If he could ante up that fake a smile, I could see it and raise him on wattage. ‘Sun, fun, shopping…’

‘Could it be that you’re here to make a deal with Mr Prentiss on behalf of the Wardens?’

I looked at Quinn. He was leaning up against the wall, arms folded, watching me with bright, uninformative eyes.

‘Could be,’ I said. ‘Could be I’m here to kill him. Could be I’m just in the wrong place at the wrong time. That happens more than you’d think.’
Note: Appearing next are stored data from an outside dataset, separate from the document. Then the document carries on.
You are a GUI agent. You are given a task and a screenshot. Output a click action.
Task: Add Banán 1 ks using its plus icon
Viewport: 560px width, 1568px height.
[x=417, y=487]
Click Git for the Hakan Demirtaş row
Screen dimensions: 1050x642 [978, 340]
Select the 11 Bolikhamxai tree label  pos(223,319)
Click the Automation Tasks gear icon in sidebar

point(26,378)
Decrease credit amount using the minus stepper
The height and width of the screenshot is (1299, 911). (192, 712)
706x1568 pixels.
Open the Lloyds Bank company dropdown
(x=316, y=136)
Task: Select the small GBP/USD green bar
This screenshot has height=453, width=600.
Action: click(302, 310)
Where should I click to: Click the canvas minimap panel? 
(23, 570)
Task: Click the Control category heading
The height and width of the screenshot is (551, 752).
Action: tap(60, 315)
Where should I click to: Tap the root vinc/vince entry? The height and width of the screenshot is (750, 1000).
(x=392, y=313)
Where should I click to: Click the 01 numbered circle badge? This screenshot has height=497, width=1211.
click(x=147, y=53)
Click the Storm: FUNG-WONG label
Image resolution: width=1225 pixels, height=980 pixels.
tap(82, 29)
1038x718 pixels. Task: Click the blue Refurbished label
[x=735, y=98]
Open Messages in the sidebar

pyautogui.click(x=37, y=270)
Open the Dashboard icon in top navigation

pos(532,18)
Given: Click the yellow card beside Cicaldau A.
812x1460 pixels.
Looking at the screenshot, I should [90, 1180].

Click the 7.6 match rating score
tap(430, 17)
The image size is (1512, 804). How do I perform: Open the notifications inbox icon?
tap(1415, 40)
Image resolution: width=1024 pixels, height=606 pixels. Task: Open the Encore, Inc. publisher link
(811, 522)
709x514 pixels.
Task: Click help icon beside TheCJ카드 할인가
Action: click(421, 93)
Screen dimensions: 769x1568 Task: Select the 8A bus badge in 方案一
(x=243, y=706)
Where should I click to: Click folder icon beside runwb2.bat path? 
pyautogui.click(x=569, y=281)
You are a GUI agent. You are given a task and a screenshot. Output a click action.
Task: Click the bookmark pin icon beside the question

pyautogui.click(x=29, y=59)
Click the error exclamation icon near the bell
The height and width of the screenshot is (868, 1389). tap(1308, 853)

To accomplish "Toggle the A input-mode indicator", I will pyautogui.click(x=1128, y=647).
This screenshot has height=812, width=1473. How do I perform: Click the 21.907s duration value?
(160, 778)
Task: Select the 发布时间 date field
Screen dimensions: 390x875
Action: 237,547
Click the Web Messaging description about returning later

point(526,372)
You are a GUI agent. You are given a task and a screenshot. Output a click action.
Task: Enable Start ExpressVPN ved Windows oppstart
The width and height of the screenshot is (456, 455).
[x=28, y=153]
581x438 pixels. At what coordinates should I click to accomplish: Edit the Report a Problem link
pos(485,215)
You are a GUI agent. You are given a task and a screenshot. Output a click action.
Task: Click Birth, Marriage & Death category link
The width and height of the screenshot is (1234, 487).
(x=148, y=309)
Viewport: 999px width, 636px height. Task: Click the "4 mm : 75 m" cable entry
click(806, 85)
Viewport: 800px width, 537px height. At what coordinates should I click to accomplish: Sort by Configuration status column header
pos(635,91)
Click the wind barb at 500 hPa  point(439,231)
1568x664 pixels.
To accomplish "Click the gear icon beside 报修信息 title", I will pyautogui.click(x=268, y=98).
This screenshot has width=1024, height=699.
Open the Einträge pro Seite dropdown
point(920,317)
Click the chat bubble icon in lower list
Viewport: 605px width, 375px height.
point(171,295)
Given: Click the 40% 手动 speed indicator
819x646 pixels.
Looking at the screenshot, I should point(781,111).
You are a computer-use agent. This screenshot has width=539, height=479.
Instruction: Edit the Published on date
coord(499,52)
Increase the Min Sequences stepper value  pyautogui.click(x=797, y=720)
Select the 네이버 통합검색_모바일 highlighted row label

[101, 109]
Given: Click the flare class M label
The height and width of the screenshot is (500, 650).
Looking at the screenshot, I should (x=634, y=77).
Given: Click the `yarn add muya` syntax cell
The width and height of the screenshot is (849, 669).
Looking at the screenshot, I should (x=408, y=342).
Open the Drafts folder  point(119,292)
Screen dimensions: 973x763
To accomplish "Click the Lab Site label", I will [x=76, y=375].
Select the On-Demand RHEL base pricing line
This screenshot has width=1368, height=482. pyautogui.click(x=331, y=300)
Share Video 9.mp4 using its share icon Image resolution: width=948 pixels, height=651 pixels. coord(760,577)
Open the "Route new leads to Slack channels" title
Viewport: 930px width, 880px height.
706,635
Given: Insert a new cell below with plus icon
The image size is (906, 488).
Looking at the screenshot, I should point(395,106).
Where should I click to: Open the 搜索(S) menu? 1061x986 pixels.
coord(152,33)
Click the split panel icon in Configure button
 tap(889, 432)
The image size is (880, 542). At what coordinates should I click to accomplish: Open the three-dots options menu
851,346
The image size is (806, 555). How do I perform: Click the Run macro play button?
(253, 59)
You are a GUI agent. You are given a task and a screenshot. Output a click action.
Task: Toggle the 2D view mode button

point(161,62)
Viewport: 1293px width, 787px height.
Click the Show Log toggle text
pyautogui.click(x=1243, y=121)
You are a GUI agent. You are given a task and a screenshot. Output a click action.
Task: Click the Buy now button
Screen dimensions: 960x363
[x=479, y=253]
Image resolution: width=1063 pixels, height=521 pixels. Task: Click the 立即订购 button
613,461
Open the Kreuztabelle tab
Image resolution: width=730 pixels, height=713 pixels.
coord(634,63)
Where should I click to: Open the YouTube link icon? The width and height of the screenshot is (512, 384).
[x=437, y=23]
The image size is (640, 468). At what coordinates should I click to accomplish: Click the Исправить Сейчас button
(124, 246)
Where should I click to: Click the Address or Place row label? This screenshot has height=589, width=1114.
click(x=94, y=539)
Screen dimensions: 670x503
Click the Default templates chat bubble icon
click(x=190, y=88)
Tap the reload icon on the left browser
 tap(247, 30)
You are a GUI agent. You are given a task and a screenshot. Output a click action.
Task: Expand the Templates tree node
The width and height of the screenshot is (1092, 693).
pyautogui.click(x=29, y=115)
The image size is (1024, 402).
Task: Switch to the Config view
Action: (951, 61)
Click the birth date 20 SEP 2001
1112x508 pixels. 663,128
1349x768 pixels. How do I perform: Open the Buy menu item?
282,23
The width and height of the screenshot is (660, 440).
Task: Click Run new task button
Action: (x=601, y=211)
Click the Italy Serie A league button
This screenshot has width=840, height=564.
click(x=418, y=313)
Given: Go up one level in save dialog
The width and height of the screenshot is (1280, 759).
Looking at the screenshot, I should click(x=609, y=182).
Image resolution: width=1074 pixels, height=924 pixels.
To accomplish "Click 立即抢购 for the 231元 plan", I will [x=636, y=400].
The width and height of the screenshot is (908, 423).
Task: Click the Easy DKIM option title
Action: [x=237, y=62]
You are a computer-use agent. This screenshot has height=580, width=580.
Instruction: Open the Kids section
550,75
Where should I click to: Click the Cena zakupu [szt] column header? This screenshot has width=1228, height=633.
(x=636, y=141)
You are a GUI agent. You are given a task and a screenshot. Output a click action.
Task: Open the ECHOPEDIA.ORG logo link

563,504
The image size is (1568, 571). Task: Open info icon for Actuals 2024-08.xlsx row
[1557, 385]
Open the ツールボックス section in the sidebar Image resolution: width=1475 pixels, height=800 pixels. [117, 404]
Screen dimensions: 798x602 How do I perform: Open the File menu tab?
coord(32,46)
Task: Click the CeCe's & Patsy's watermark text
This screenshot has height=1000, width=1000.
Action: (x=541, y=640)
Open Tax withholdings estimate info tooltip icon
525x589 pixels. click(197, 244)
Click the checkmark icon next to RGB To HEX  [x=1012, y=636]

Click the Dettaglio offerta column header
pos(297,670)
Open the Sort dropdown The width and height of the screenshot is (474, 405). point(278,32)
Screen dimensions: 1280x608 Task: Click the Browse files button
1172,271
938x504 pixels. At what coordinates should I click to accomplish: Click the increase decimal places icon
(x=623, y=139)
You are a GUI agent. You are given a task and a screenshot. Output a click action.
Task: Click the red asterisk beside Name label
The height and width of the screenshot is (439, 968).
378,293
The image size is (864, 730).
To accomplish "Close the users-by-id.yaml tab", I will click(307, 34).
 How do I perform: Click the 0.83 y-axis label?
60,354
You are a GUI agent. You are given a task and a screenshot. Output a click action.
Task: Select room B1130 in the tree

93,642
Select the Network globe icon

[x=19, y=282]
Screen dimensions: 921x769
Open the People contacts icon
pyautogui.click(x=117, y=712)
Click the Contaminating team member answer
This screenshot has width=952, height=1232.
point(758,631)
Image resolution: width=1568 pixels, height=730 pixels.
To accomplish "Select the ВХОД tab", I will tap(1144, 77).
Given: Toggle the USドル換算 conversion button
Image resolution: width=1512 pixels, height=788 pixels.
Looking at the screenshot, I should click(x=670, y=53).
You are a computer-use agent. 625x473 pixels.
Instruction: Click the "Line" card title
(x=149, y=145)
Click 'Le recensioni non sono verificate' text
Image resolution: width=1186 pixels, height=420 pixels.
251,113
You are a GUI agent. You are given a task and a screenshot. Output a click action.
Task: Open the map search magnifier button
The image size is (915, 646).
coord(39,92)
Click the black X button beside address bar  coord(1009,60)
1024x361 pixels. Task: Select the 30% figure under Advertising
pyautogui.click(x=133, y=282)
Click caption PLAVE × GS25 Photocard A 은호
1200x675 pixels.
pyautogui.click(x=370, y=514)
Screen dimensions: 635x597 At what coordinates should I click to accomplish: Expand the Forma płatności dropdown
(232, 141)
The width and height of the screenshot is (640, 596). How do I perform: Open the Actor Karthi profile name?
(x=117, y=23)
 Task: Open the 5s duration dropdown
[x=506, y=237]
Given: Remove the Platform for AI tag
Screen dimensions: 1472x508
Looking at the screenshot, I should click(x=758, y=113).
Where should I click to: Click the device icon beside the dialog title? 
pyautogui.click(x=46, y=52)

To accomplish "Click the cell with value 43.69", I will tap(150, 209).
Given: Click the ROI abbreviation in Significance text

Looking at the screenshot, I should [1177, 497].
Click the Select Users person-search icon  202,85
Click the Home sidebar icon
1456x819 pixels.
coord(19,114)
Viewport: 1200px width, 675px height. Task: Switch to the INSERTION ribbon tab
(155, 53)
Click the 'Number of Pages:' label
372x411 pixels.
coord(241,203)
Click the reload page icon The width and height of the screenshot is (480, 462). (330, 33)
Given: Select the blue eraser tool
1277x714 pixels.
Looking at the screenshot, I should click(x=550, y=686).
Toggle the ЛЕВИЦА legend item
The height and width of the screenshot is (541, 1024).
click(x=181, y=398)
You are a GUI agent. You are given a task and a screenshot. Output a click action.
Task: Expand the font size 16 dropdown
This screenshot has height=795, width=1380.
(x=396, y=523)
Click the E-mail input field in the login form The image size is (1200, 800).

Myron laughed. ‘My dear lady, I can also see into the aetheric, you know. And while you are intemperate and occasionally unwise, you lack the necessary ruthless detachment to be able to execute young boys. Even in pursuit of the greater good. And besides that, the Djinn would stop you, you know. However, I think you actually believe you might do it, so I’ll give you the benefit of the doubt and not consider it a lie.’ The laughter faded out of his eyes and left them chilled and scary. ‘You do not want to lie to me, my dear. Really, you do not.’

OK, now I had a creepy bad feeling. They knew
about the Wardens. They knew about Kevin. They knew about
Jonathan
. Was there anything these guys didn’t know?

‘Your attempt to stop him is foolish,’ one of the others continued. He was a short, gnarly looking little man, approaching middle age but not yet arrived: slicked-back black hair, rimless glasses, eyes of no immediate impact behind them. ‘The Wardens need to stay out of this. They caused this mess, just as they’ve caused hundreds more in the past thousand years.’